In the last year or so, I have come round to how I look now but I am sure every 5 to 10 years I will have to go through a process of acceptance on my ever older reflection!

greenhousegal · 20/12/2022 19:29

60+ here and I couldn't give a shiny shite. I love myself, treat myself, spend loads of money on myself, travel all around the place and am happily and safely invisible.

My face has more lines than Euston Station, but the person I always was is still here and hopefully always will be, and I love and am loved by family and friends. That's what people largely remember about you, not your looks.

Lentilweaver · 20/12/2022 19:29

Oh, a thing that does bother is me is that I used to eat 4 calorific meals a day plus snacks, and still managed to be 8 stone. I am now 11 stone, while really watching what I eat. My metabolism is just so much slower and it takes so much effort to keep off the weight in peri-menopause, especially on my stomach.

That annoys me more than my face, because carrying extra weight around is unhealthy and makes me feel sluggish.

PeaceJoySleep · 20/12/2022 19:30

I'm 52 and I have found it not as hard as I thought I would find it.

It would be to the surprise of my 30 year old self that I'm happy, less anxious, I don't seek as much approval, I connect better with people than I did when I was 30.

I was always trying so effing hard to be fadhionable/beautiful/cool. I agonised over 'stupid' things I'd said or the less than perfect impressions I'd made.

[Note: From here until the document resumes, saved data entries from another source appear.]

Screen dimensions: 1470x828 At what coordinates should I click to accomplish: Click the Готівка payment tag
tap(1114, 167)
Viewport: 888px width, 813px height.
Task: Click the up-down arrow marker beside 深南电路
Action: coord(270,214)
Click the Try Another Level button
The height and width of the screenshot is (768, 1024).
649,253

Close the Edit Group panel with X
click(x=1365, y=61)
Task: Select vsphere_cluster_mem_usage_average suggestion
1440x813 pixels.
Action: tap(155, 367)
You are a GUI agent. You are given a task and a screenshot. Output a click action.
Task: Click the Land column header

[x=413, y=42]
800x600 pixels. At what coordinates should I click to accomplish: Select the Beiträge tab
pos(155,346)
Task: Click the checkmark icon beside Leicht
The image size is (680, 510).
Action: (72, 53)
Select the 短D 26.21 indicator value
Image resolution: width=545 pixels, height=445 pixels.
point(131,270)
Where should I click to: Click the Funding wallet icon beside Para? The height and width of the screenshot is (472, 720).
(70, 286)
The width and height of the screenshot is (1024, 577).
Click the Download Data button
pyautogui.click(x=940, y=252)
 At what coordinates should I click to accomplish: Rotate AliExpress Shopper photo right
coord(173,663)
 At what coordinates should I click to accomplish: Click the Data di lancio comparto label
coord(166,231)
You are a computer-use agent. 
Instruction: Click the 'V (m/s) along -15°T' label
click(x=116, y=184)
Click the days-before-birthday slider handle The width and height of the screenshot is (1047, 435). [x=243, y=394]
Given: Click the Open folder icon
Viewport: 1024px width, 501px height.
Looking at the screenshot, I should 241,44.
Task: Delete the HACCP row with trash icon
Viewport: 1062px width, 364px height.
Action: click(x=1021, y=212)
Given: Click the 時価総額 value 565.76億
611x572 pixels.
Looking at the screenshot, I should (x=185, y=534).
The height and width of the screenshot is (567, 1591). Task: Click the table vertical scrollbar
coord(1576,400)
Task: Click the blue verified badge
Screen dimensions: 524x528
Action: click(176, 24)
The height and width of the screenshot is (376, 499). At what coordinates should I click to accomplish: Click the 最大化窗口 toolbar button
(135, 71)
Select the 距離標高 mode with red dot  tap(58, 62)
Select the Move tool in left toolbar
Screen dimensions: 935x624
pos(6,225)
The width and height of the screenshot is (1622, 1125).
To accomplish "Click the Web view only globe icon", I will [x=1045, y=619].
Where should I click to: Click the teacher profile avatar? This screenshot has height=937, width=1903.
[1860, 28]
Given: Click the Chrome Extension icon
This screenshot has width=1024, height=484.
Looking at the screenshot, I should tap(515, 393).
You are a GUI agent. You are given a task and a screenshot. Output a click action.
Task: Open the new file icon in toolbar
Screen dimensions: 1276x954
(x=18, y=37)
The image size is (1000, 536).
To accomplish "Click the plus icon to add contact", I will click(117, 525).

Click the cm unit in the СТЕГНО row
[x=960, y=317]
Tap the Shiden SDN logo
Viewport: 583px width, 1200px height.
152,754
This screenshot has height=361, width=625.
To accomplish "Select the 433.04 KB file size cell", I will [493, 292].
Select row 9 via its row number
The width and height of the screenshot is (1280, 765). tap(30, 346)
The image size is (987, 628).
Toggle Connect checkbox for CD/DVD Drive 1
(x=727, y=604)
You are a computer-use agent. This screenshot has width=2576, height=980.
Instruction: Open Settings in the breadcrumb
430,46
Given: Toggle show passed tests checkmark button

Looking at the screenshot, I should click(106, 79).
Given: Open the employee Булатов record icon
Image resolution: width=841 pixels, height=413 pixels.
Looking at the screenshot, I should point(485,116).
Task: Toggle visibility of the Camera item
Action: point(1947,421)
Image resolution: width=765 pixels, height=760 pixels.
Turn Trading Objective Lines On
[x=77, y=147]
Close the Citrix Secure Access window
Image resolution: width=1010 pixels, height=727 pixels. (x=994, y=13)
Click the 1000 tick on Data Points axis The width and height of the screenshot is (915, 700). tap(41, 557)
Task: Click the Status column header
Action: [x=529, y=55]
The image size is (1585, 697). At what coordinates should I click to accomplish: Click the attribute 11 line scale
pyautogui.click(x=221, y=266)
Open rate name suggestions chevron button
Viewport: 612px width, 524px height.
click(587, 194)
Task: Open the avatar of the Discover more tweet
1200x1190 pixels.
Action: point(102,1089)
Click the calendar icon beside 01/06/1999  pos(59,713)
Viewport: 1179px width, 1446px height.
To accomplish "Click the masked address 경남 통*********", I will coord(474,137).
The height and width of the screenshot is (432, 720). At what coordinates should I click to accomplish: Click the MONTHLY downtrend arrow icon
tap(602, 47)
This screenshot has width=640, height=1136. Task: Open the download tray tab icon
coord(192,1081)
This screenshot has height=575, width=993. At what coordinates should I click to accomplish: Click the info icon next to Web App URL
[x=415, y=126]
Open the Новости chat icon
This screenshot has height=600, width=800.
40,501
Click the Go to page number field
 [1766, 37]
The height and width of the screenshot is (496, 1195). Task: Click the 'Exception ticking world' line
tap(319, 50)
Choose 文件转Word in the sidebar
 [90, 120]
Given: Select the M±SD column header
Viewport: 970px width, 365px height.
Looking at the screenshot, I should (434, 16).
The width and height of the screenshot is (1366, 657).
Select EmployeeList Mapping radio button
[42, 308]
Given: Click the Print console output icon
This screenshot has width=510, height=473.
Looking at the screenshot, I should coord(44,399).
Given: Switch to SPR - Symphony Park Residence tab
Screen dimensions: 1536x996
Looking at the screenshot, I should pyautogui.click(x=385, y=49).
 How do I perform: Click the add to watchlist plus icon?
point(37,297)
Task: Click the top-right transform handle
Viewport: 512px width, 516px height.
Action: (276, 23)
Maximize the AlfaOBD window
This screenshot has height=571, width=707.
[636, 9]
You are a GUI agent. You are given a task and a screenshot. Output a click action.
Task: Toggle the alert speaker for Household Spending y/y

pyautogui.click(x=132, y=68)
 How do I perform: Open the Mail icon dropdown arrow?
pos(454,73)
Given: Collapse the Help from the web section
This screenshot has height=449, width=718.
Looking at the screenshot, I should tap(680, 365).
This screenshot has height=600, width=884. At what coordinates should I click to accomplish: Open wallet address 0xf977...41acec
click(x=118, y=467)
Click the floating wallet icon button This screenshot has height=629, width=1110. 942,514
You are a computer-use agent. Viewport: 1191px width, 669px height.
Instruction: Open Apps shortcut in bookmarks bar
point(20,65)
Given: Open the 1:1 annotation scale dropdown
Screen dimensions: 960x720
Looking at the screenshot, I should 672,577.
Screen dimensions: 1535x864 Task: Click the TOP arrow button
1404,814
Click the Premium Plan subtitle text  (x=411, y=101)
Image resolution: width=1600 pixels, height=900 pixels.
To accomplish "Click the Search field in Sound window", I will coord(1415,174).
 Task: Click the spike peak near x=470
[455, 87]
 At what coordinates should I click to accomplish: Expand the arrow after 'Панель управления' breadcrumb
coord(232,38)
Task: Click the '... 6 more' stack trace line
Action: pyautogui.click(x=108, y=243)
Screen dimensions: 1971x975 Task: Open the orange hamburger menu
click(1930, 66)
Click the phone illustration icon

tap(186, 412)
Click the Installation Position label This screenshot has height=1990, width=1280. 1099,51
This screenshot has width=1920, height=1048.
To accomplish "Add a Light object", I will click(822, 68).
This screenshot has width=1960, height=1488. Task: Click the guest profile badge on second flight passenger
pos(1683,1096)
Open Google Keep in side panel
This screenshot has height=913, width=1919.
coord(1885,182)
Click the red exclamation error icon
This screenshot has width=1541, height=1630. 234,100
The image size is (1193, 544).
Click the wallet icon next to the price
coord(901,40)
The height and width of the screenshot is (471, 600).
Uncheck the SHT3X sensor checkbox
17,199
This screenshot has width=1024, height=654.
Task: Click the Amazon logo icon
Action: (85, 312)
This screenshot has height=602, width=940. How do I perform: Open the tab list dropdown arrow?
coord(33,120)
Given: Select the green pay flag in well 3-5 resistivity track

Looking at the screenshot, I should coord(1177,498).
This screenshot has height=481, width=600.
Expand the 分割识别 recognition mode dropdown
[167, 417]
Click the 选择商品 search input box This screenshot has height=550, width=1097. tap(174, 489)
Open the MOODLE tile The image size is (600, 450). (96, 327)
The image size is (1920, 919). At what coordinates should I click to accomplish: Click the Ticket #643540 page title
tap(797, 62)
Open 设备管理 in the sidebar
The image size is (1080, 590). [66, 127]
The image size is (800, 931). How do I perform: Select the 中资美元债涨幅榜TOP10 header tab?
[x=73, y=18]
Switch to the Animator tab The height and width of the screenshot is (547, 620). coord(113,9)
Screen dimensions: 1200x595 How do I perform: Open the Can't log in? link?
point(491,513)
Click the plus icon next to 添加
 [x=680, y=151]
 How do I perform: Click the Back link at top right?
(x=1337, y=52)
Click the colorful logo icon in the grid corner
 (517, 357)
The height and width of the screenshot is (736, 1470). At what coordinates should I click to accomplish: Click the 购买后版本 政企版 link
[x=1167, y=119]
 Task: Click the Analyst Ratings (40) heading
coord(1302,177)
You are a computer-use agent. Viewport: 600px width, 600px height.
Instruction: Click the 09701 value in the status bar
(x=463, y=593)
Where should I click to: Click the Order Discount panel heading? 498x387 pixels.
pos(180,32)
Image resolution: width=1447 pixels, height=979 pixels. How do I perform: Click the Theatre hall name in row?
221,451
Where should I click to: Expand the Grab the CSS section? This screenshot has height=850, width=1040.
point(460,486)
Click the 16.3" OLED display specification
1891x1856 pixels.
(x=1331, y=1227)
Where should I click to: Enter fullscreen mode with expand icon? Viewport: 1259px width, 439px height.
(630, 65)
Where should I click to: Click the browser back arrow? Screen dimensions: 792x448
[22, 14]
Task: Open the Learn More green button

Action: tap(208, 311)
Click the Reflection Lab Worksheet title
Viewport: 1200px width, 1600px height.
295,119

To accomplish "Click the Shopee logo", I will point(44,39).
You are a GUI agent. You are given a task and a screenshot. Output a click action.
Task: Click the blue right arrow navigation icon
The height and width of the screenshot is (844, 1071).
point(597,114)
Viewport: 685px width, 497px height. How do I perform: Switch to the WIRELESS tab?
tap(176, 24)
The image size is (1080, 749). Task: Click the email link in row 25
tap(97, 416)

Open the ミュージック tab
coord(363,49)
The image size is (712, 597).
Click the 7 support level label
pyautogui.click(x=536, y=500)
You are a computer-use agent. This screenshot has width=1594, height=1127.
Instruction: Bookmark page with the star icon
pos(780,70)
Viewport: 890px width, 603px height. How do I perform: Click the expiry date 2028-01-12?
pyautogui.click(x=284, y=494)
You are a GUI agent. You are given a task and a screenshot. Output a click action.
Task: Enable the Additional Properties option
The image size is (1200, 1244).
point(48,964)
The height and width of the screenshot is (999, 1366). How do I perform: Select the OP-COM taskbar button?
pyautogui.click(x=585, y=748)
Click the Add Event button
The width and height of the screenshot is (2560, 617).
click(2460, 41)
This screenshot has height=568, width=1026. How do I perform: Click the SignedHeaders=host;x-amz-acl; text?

I dont think I look like a crone either. I still ENJOY doing my make up. I find it meditative.

GrohlOnAPole · 20/12/2022 19:31

I’m 43 and so far I’m actually enjoying aging and seeing myself changing. I’m now about 50% grey and have plenty of wrinkles so definitely plenty of aging happening!
DH is 49 and his hair was jet black when we married, now his is 3/4 grey and his beard is almost entirely grey. But I love the changes.
Honestly, I find it beautiful and fascinating to watch and experience.

HeadNorth · 20/12/2022 19:33

I’m 55 and perfectly happy to be. My mum was like you OP, obsessed with ageing and her looks. Well she is 80 now, you can’t stop time. I always thought it was a shallow waste of her energy, she was always overly fixated on the male gaze for approval.

Probably in rebellion to my mum I was determined not to waste my time, energy and money on the anti ageing industry. And do you know what, I don’t think any of it really makes any difference. I am fit and slim for the sake of my health and because I love exercise. Injecting a load of shite in your face won’t really make you look younger in any case.

SharpLily · 20/12/2022 19:35

I'm 47 and definitely finding it hard that I don't looks as good as I did, but overall I'm much happier with my life and and personal circumstances than I was 15 years ago, so that goes a long way towards helping me come to terms with it.

CriticalAlert · 20/12/2022 19:35

I'm 68 and still miss my youthful pretty face and body. I still haven't got used to being ignored. But what can we do? Just live with it. There's more pressing problems.

bakewellbride · 20/12/2022 19:36

I'm 33 and can honestly say I've never thought about ageing. I feel a bit sorry for woman my age who do to be honest. Enjoy your youth then enjoy growing older and wiser.